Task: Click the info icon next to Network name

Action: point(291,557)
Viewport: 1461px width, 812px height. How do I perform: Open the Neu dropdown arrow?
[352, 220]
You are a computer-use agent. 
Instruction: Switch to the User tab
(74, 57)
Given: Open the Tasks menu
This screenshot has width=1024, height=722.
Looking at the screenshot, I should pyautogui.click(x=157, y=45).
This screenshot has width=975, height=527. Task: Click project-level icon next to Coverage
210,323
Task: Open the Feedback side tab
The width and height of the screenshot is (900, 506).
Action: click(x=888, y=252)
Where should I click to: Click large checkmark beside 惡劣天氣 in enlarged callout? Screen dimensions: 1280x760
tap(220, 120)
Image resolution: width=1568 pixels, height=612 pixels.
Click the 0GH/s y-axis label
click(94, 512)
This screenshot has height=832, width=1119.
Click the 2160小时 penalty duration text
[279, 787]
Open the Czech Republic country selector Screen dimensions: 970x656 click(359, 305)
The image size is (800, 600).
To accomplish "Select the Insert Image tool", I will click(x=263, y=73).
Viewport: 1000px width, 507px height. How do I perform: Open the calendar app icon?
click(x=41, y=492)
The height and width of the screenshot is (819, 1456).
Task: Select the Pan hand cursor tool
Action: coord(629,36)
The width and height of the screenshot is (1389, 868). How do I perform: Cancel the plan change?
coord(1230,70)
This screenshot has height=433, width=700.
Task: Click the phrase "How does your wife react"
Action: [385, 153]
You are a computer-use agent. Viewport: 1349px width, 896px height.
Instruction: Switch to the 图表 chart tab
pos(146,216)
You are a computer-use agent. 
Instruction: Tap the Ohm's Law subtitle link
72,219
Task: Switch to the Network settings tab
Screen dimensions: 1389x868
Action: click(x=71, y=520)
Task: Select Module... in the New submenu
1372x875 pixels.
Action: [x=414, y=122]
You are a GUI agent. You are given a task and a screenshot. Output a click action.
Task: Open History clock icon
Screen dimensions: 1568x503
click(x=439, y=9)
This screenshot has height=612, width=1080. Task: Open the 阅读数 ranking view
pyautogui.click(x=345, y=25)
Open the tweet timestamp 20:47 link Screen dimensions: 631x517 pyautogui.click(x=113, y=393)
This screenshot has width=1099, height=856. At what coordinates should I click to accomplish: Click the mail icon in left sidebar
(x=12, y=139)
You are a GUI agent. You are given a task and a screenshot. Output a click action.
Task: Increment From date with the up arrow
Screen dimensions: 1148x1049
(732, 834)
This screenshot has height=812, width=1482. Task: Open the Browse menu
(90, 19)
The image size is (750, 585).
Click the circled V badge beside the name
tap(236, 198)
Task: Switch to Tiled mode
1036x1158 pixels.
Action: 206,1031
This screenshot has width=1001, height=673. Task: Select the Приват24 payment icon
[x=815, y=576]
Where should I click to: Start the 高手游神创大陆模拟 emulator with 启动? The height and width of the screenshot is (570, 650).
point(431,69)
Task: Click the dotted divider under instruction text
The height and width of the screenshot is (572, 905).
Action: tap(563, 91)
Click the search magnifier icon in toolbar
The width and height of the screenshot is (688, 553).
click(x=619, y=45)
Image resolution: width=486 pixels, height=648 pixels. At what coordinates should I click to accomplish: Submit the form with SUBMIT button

---------------

* **Exercise**:
Could you print all of the items above once more, line for line and unchanged?

* **Answer below**:
Task: Click the info icon next to Network name

Action: point(291,557)
Viewport: 1461px width, 812px height. How do I perform: Open the Neu dropdown arrow?
[352, 220]
You are a computer-use agent. 
Instruction: Switch to the User tab
(74, 57)
Given: Open the Tasks menu
This screenshot has width=1024, height=722.
Looking at the screenshot, I should pyautogui.click(x=157, y=45).
This screenshot has width=975, height=527. Task: Click project-level icon next to Coverage
210,323
Task: Open the Feedback side tab
The width and height of the screenshot is (900, 506).
Action: click(x=888, y=252)
Where should I click to: Click large checkmark beside 惡劣天氣 in enlarged callout? Screen dimensions: 1280x760
tap(220, 120)
Image resolution: width=1568 pixels, height=612 pixels.
Click the 0GH/s y-axis label
click(94, 512)
This screenshot has height=832, width=1119.
Click the 2160小时 penalty duration text
[279, 787]
Open the Czech Republic country selector Screen dimensions: 970x656 click(359, 305)
The image size is (800, 600).
To accomplish "Select the Insert Image tool", I will click(x=263, y=73).
Viewport: 1000px width, 507px height. How do I perform: Open the calendar app icon?
click(x=41, y=492)
The height and width of the screenshot is (819, 1456).
Task: Select the Pan hand cursor tool
Action: coord(629,36)
The width and height of the screenshot is (1389, 868). How do I perform: Cancel the plan change?
coord(1230,70)
This screenshot has height=433, width=700.
Task: Click the phrase "How does your wife react"
Action: [385, 153]
You are a computer-use agent. Viewport: 1349px width, 896px height.
Instruction: Switch to the 图表 chart tab
pos(146,216)
You are a computer-use agent. 
Instruction: Tap the Ohm's Law subtitle link
72,219
Task: Switch to the Network settings tab
Screen dimensions: 1389x868
Action: click(x=71, y=520)
Task: Select Module... in the New submenu
1372x875 pixels.
Action: [x=414, y=122]
You are a GUI agent. You are given a task and a screenshot. Output a click action.
Task: Open History clock icon
Screen dimensions: 1568x503
click(x=439, y=9)
This screenshot has height=612, width=1080. Task: Open the 阅读数 ranking view
pyautogui.click(x=345, y=25)
Open the tweet timestamp 20:47 link Screen dimensions: 631x517 pyautogui.click(x=113, y=393)
This screenshot has width=1099, height=856. At what coordinates should I click to accomplish: Click the mail icon in left sidebar
(x=12, y=139)
You are a GUI agent. You are given a task and a screenshot. Output a click action.
Task: Increment From date with the up arrow
Screen dimensions: 1148x1049
(732, 834)
This screenshot has height=812, width=1482. Task: Open the Browse menu
(90, 19)
The image size is (750, 585).
Click the circled V badge beside the name
tap(236, 198)
Task: Switch to Tiled mode
1036x1158 pixels.
Action: 206,1031
This screenshot has width=1001, height=673. Task: Select the Приват24 payment icon
[x=815, y=576]
Where should I click to: Start the 高手游神创大陆模拟 emulator with 启动? The height and width of the screenshot is (570, 650).
point(431,69)
Task: Click the dotted divider under instruction text
The height and width of the screenshot is (572, 905).
Action: tap(563, 91)
Click the search magnifier icon in toolbar
The width and height of the screenshot is (688, 553).
click(x=619, y=45)
Image resolution: width=486 pixels, height=648 pixels. At what coordinates should I click to accomplish: Submit the form with SUBMIT button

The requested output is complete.